Não se pense, no entanto, que bastou esse gesto simbólico para resolver todos os casos de desigualdade racial nos EUA. As mortes de Michael Brown, Eric Garner e, mais recentemente, George Floyd, são a face mais visível de uma discriminação que perdura. Em 2021, os negros norte-americanos continuam a ter mais dificuldade em comprar casa do que os brancos (Washington Post), têm agora menor esperança média de vida (LA Times) e continuam sobrerrepresentados no corredor da morte (Associated Press). Até o direito de voto, consagrado em 1964, continua a ser alvo de limitações ainda hoje, como argumenta o antigo secretário do Trabalho Robert Reich, no The Guardian.
Sou toda ouvidos para…
Undiscovered é um podcast que, infelizmente, terminou a sua atividade já há dois anos. O seu arquivo é, porém, um manancial de histórias menos conhecidas e aqui contadas em profundidade, com o tom certo.
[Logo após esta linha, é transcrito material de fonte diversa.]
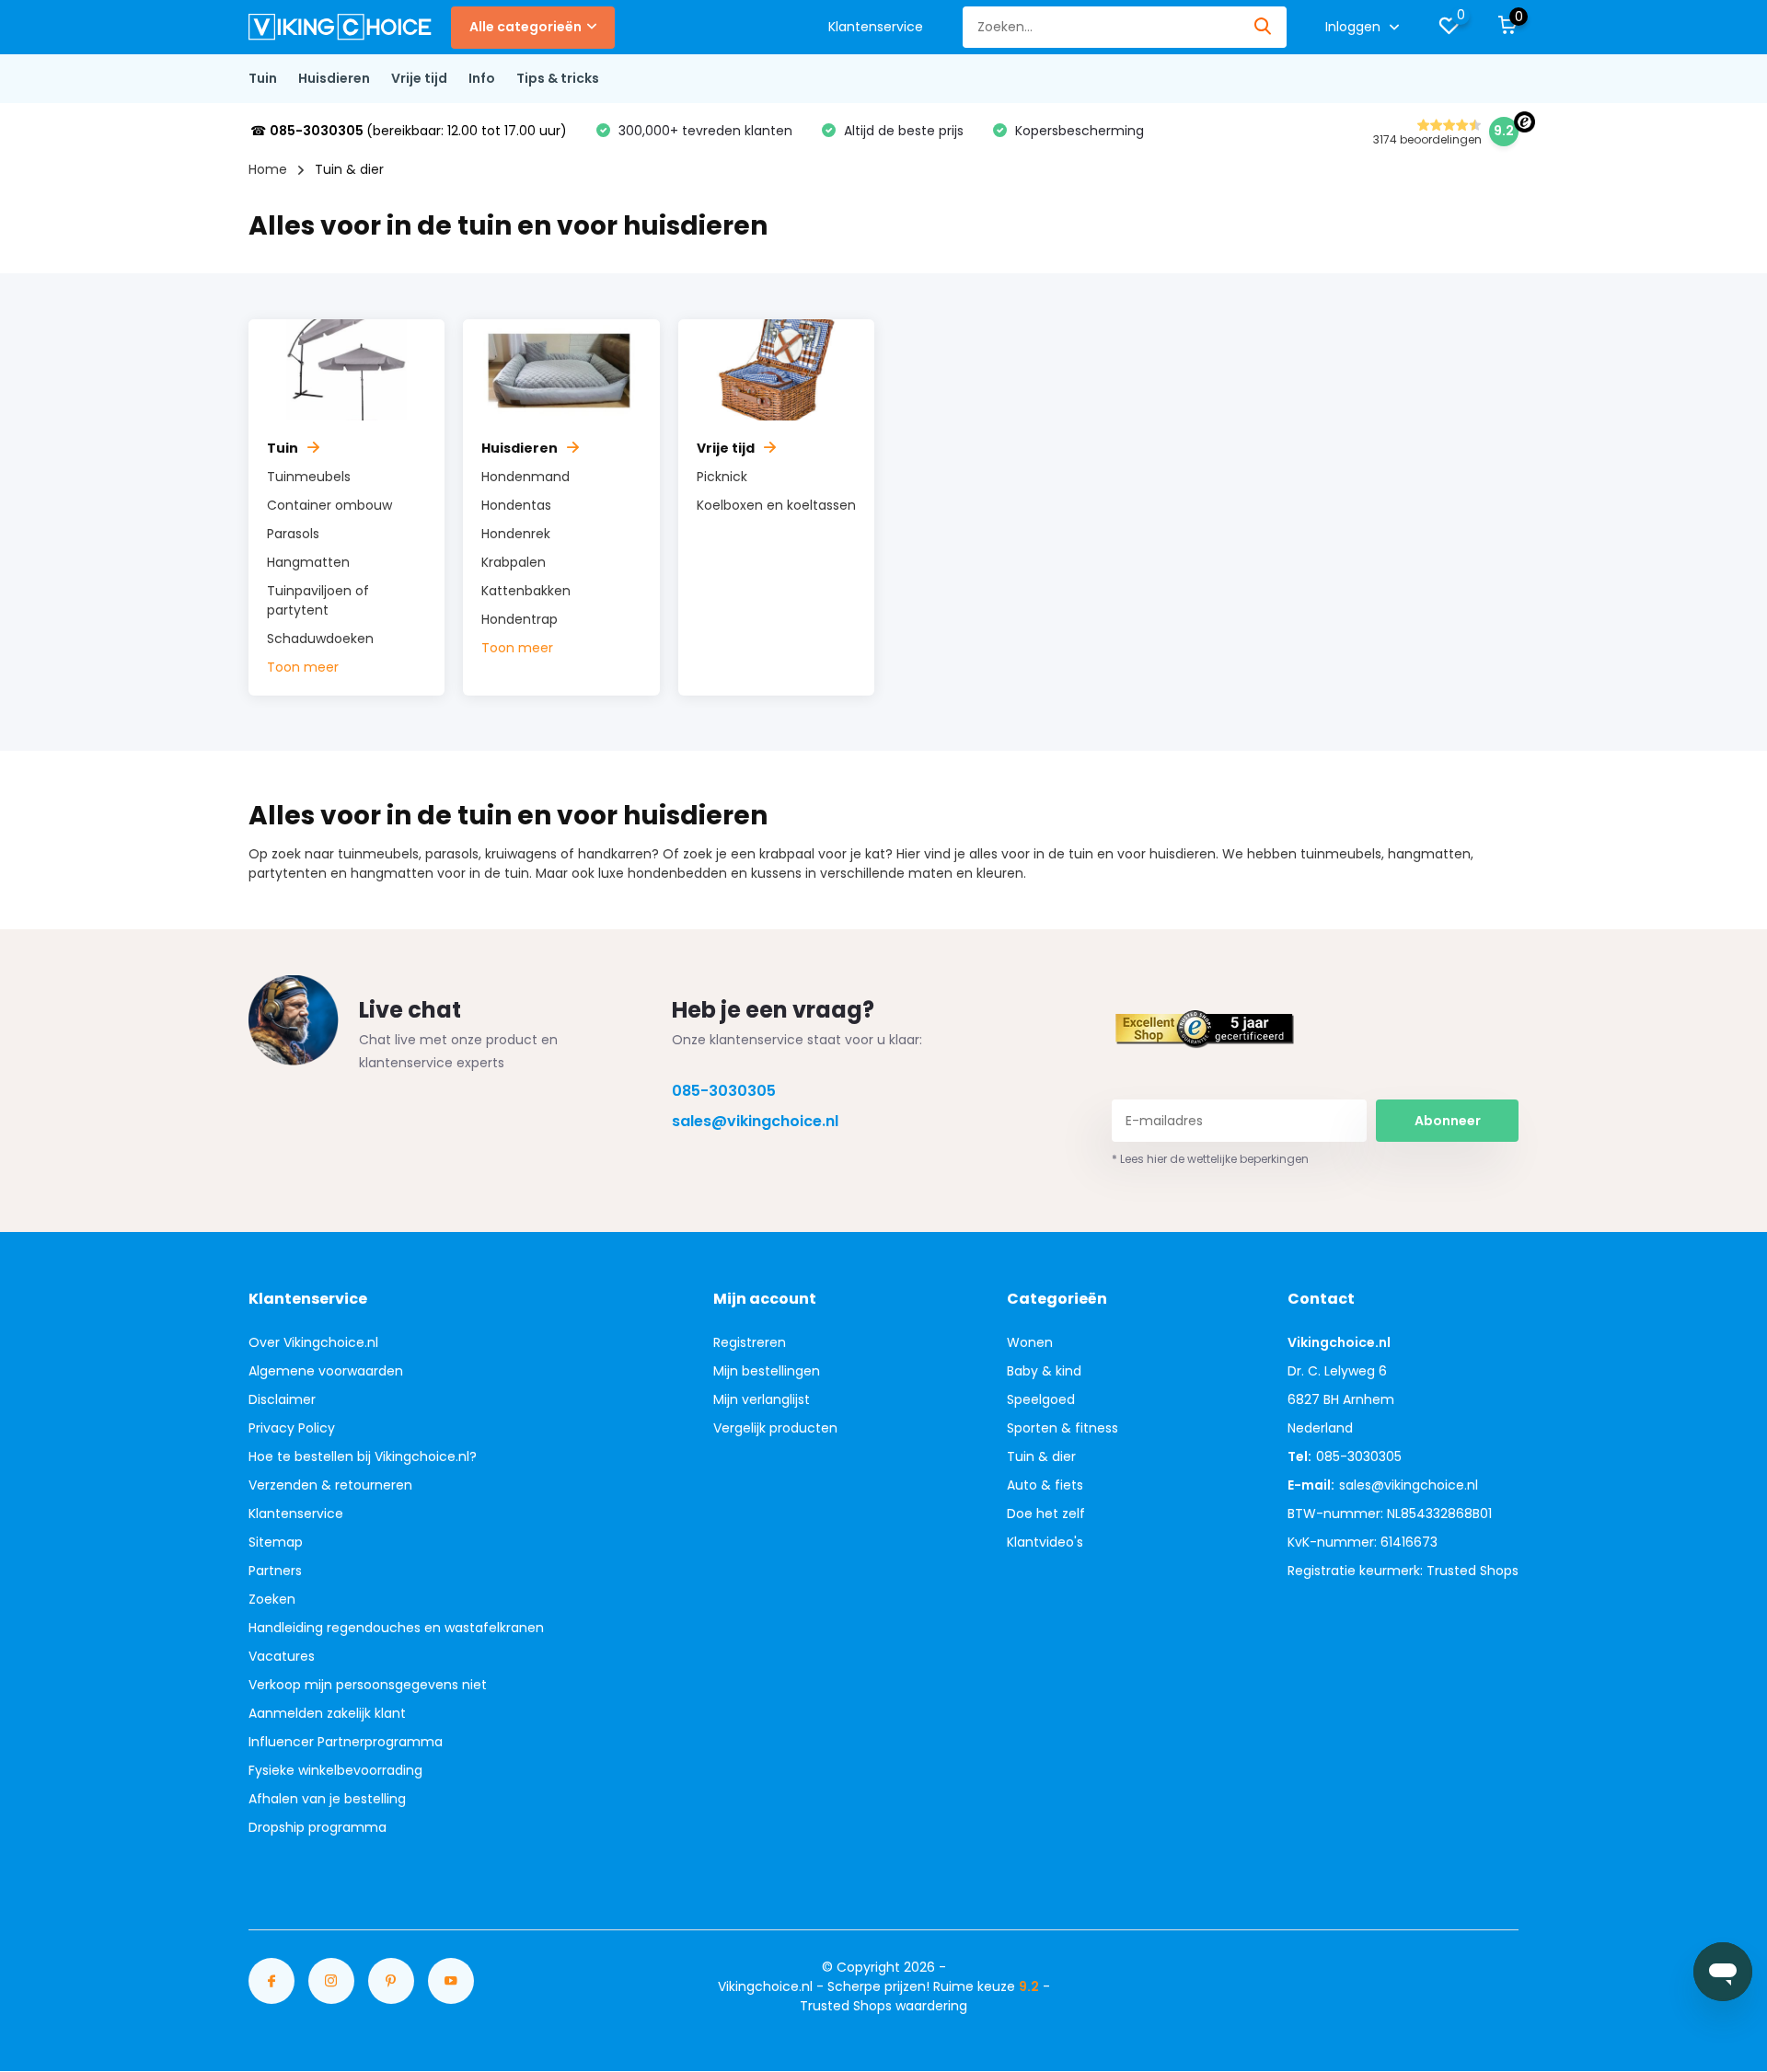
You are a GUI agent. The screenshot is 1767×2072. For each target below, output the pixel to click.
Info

Este episódio sobre a Unidade 731 é uma pérola pronta para ser encontrada. Alguma vez ouviu falar do general Shirō Ishii? Eu nunca tinha ouvido, mas depois de ouvir este episódio não consigo perceber porquê. Neste campo, o general liderou uma equipa médica que levou a cabo experiências em prisioneiros políticos (a maioria chineses e russos) da maior crueldade. E porque conhecemos tão bem o nome do congénere alemão, Mengele, mas nunca ouvimos falar de Ishii? Este episódio explica porquê. Mas dou uma pista: envolve uma negociação secreta com o governo norte-americano.
GIF da semana
É sexta-feira e por isso já posso inundar-vos com a multiplicidade de GIFs que celebram o TGIF. E aproveito para relembrar: se quiserem apoiar o Meridiano e ter acesso a entrevistas exclusivas, é só subscrever aqui.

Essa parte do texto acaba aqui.